Cowboy development and toxic management processes
I don't mind sometimes being that guy who swoops in and fixes some issue to look like today's hero - Every developer needs that opportunity. I think it's important to maintain some level of composure throughout this process, however, and workplace/QA processes should still be adhered to no matter how dire the situation is that you're trying to fix. Taking the time to do things right is imperative to organisational stability and developer behaviour - Why should others respect you if you don't respect your work?
You hear the term cowboy a lot in development (well at least I do) these days, but the meaning isn't so well understood I feel. It's not simply someone who has no boundaries, pride in their work or quality standards, but it's also about their behaviour and how they interact with the company they work for.
Cowboy developers, as I've come to learn, want to be seen as a hero having done as little work as possible. They'll do enough to get recognition in the areas they feel are easiest to achieve in (grab the low-hanging fruit, right?). This work will usually come at the cost of having poor quality code (untested, unreviewed and maybe even copy-pasted without edit from Google/StackOverflow) and will be hastily left for other developers to maintain (or rewrite, if they're smart).
Sounds bad, right? It is.. It's bad because if what it does to others that are trying to work as a team for the good of the company in the long term. Cowboy developers focus on short-term wins, which will often do some monetary good, but will cost the company in efficiency and manpower (developers leaving etc.) later. Moreover these people will usually kiss-ass their way into the laps of upper management to secure their ear.
Management shouldn't be seen as an evil entity here - They have a very important role to play in being the other side of the coin to engineering. What I'm describing is a failure in management where the system no longer works as it should, possibly due to a handful or even a single individual. When management discuss work with engineering, there is usually some back-and-forth until an agreement is made in the way of work (tasks) and some kind of a deadline. When management don't like the proposed workload or deadline set out by engineering, having someone like our dear cowboy whispering what they want to hear might be enough to completely bypass the engineering teams and processes to have the work done at a much faster pace.
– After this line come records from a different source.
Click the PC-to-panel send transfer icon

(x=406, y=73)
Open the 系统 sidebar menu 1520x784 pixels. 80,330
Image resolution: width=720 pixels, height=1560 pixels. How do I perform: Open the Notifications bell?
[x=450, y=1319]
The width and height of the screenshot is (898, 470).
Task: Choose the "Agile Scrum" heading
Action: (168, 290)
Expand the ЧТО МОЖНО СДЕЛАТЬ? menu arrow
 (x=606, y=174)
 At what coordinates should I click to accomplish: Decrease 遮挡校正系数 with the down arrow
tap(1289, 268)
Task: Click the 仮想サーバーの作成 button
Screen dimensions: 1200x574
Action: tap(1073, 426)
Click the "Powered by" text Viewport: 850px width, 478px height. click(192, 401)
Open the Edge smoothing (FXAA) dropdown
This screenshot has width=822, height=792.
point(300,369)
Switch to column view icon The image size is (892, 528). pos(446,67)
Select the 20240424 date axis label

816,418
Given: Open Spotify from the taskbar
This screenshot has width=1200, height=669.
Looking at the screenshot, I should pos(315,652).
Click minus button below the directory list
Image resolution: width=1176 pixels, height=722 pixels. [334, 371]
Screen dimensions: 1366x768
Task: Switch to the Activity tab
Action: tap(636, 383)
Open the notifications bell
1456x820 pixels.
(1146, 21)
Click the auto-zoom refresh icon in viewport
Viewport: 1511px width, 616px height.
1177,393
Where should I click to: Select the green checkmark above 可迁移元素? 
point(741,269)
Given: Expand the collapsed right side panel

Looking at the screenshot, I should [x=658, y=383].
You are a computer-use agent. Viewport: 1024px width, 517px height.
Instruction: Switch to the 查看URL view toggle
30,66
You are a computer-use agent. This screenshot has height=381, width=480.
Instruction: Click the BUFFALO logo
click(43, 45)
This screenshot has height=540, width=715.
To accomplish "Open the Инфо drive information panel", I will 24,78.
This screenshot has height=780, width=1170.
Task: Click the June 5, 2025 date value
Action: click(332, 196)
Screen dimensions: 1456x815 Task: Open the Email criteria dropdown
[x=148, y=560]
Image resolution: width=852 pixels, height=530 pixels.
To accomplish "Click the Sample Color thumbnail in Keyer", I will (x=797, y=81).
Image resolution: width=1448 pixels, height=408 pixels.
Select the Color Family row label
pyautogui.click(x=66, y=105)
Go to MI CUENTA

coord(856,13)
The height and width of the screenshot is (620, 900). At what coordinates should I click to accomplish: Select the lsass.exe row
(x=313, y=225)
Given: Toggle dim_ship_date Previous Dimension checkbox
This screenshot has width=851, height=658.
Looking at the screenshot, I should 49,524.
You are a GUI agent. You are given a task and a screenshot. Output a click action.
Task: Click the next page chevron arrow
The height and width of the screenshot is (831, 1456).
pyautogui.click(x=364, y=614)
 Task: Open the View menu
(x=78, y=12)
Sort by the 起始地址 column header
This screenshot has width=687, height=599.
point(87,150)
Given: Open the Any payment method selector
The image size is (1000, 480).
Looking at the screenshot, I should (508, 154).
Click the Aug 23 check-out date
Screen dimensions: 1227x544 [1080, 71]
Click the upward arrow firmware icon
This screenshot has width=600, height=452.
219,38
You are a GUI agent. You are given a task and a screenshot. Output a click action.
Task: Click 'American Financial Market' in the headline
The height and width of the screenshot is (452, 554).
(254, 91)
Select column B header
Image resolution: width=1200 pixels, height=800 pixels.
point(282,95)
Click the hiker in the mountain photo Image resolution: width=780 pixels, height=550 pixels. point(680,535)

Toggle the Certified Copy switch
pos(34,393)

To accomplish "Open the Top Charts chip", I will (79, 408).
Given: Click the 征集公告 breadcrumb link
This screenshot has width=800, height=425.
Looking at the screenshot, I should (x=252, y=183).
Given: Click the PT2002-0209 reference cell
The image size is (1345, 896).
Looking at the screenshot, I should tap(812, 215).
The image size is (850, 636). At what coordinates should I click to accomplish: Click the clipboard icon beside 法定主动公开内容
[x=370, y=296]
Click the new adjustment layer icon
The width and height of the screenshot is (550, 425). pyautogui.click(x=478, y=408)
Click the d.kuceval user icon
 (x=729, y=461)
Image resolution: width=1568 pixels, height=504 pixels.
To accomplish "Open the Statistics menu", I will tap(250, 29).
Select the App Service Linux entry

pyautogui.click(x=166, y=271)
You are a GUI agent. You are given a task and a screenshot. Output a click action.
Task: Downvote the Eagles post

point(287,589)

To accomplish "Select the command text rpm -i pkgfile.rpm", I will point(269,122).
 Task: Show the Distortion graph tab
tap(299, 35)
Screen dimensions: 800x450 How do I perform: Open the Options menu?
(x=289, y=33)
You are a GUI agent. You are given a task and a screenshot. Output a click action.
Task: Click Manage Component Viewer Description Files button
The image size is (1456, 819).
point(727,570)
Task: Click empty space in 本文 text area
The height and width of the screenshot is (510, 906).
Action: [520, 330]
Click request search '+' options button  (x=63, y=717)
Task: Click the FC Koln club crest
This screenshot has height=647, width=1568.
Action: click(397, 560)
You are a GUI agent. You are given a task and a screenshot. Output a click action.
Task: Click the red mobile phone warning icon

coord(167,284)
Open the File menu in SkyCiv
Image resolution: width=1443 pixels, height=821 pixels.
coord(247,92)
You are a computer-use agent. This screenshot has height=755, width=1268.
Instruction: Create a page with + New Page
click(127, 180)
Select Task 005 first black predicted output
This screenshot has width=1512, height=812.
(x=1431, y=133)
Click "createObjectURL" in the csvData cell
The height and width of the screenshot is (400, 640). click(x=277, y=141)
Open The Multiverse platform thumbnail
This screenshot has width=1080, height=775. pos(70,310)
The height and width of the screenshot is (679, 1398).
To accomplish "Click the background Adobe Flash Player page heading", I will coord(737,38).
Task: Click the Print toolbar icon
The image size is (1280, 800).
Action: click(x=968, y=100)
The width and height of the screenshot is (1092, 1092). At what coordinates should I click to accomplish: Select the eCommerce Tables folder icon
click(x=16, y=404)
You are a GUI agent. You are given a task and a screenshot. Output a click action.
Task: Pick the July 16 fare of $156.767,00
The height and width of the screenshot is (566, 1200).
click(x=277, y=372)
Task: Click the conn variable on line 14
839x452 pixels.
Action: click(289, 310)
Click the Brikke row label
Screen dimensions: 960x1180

So, you hire some developers - back-end and front-end teams with a few guys manning the QA station. Then you throw in some Dev-Ops people to manage the stack and there you have it: a working engineering force to be reckoned with. How many cowboys does it take to bypass this expensive but necessary mass? Just one.
So some rough work is done and put in to production by someone that gives not a single shit about their code quality - not a big deal right? Except that in 5 months their work no longer functions correctly and those front-end/back-end engineers have no idea how to maintain the project. Instead of learning from this repetitive occurrence, management decides to once again assign their loyal brute to the task.
It's this symbiosis of bullshit between the cowboy coder and management that makes for such a toxic atmosphere. Not only is no one learning from their mistakes, engineering is unable to function effectively as they don't have the correct channels of communication and persuasion that is necessary. Good developers will leave of their own accord in situations like this, leaving the company in a cycle of dependency on cowboys and their substandard work.
The remedy? Don't hire them in the first place. Get yourself into a good position where you have some say in job interviews for new recruits and ensure that you weed out the heros. If you already have one working in your company then I can definitely recommend not being aggressive or vitriolic - stick to your values and explain yourself clearly and calmly whenever necessary, and don't settle for inferior options. A drive for quality is a respectable attribute and you'll find that it benefits you in the long run. Whether or not your company decides to follow-suit is on them.